Douglas County voters will soon learn where they'll vote in the November general election.
Secretary of State John Gale has approved a plan by Douglas County Election Commissioner Dave Phipps to open 28 new polling places after months of confusion and protests over voting sites.
“It is my opinion that Commissioner Phipps and his staff have submitted a commendable and thoughtful proposal,” Gale said in a statement Tuesday.
Voters can find information about the new polling places at Omaha.com.
Phipps plans to send every voter a card with polling place information in September.
His critics said they appreciated his compromise, though they would have liked to have seen more polling places reopened.
Sergio Sosa, president of Allied Latino Organizations and a member of Phipps' informal advisory committee, said he appreciated the election commissioner's willingness to tell others about the planning process.
“Of course we didn't get 100 percent of the polling places open, but the compromise helped us to learn about each other,” Sosa said.

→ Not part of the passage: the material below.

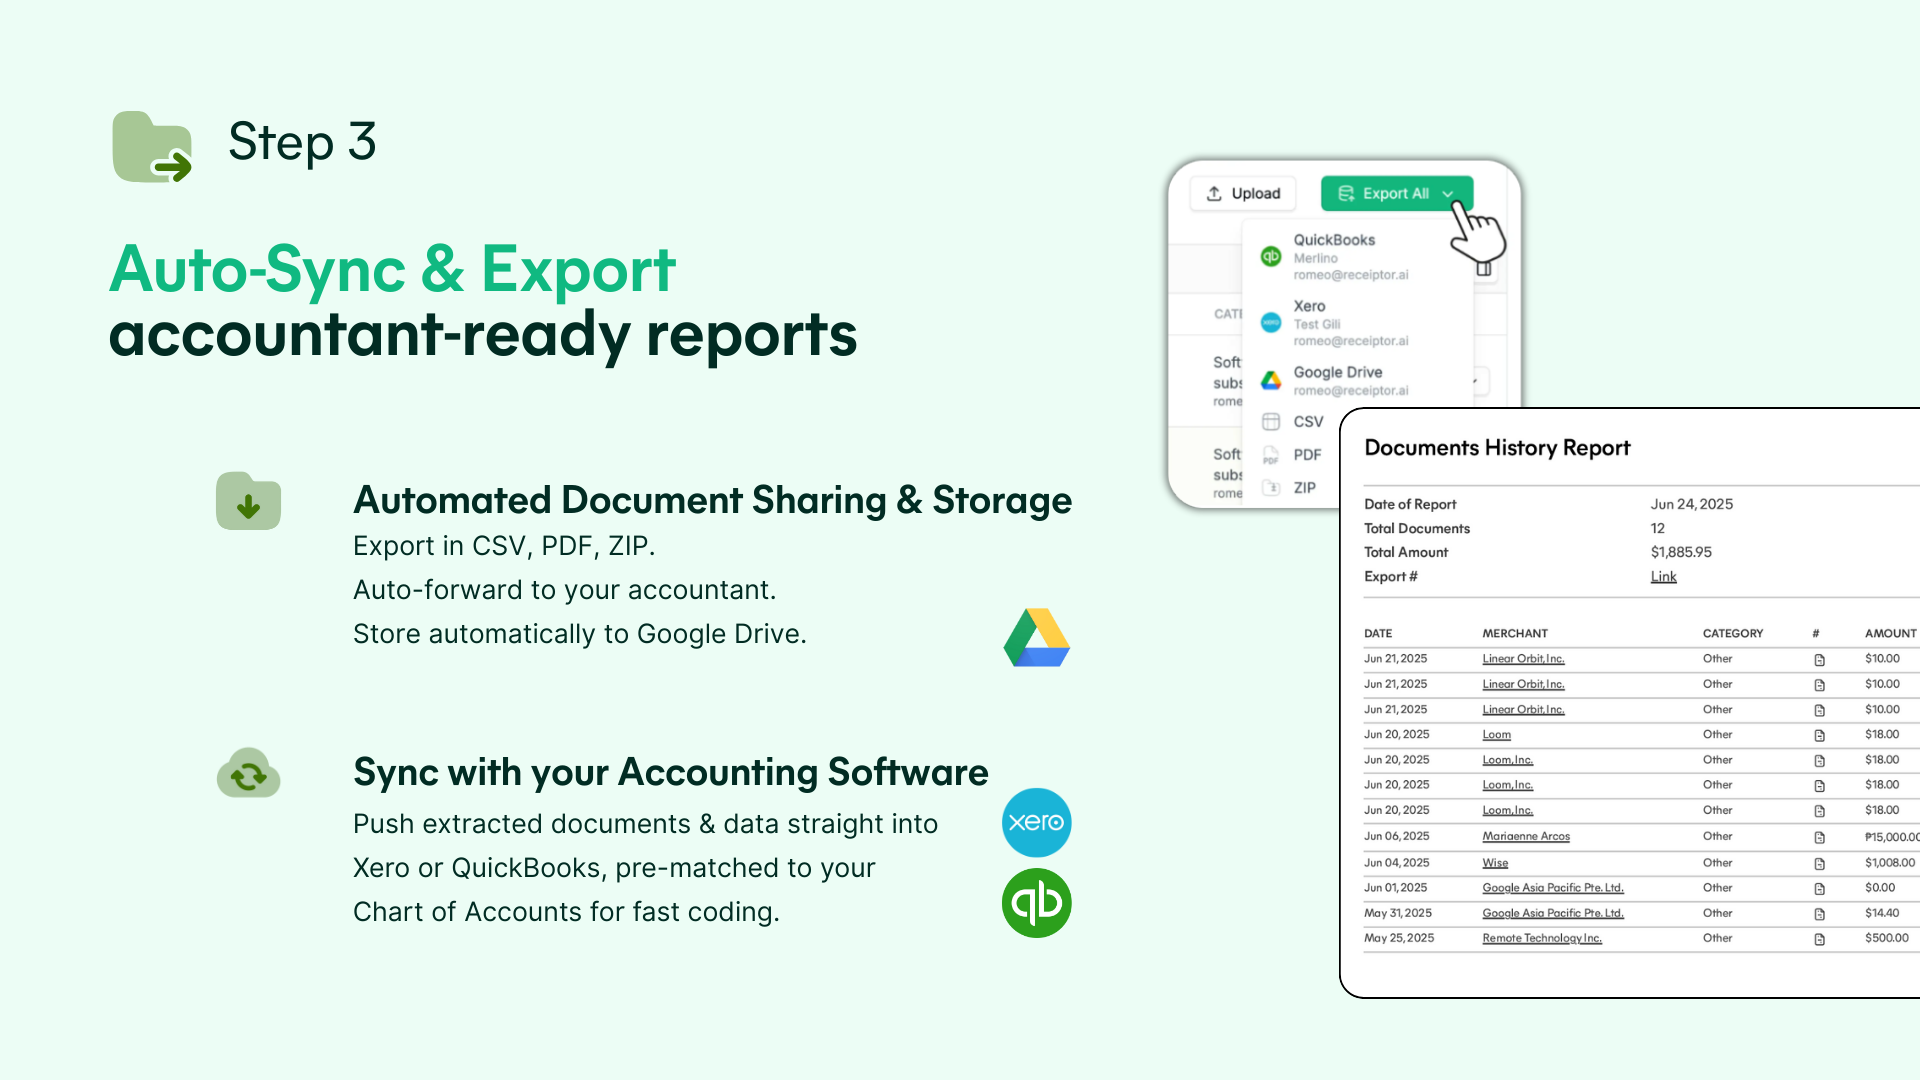Click the green QuickBooks logo circle
The width and height of the screenshot is (1920, 1080).
[x=1036, y=903]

Phipps' new plan means there will be 207 polling places in November.
Adam Morfeld, executive director of Nebraskans for Civic Reform, said he wanted polling places restored to 2010 levels, or 265 polling places.
“Elections should be as accessible to the public as possible,” he said.
The saga began in April, when Phipps announced his plan to close nearly one-third of the polling places in an effort to save money.
The proposal sparked outcry from voting rights groups and others who said the closings would disenfranchise poor and elderly voters, making it harder for them to get to their new polling places.
Gale, too, criticized Phipps, saying he closed too many polling places too quickly.
Phipps apologized and acknowledged that he should have sought community reaction before he closed so many voting sites. But it was too late to make changes before the May primary.
Gov. Dave Heineman, who appointed Phipps, eventually stepped in, saying Gale would work with the election commissioner to reopen some polling places before November.
The secretary of state must approve any changes to polling places between the primary and general elections.
Phipps, a Republican, also solicited advice from community leaders. The initial plan included 27 new polling places, spread throughout the city of Omaha.
After seeking community feedback, Phipps added one more polling place at Our Lady of Guadalupe Church in South Omaha at the request of Democrats, then sent the plan to Gale for approval.
Phipps also addressed other concerns, mostly from eastern Omaha, about accessibility and other problems with specific polling places.
The final map includes six Omaha Housing Authority sites as polling places.
In the primary, only two OHA facilities were polling sites. Many elderly and disabled voters who live in OHA towers complained of confusion when voting at new locations that were farther away.
Gale said the changes decrease the average number of registered voters per precinct from 1,712 to 1,462.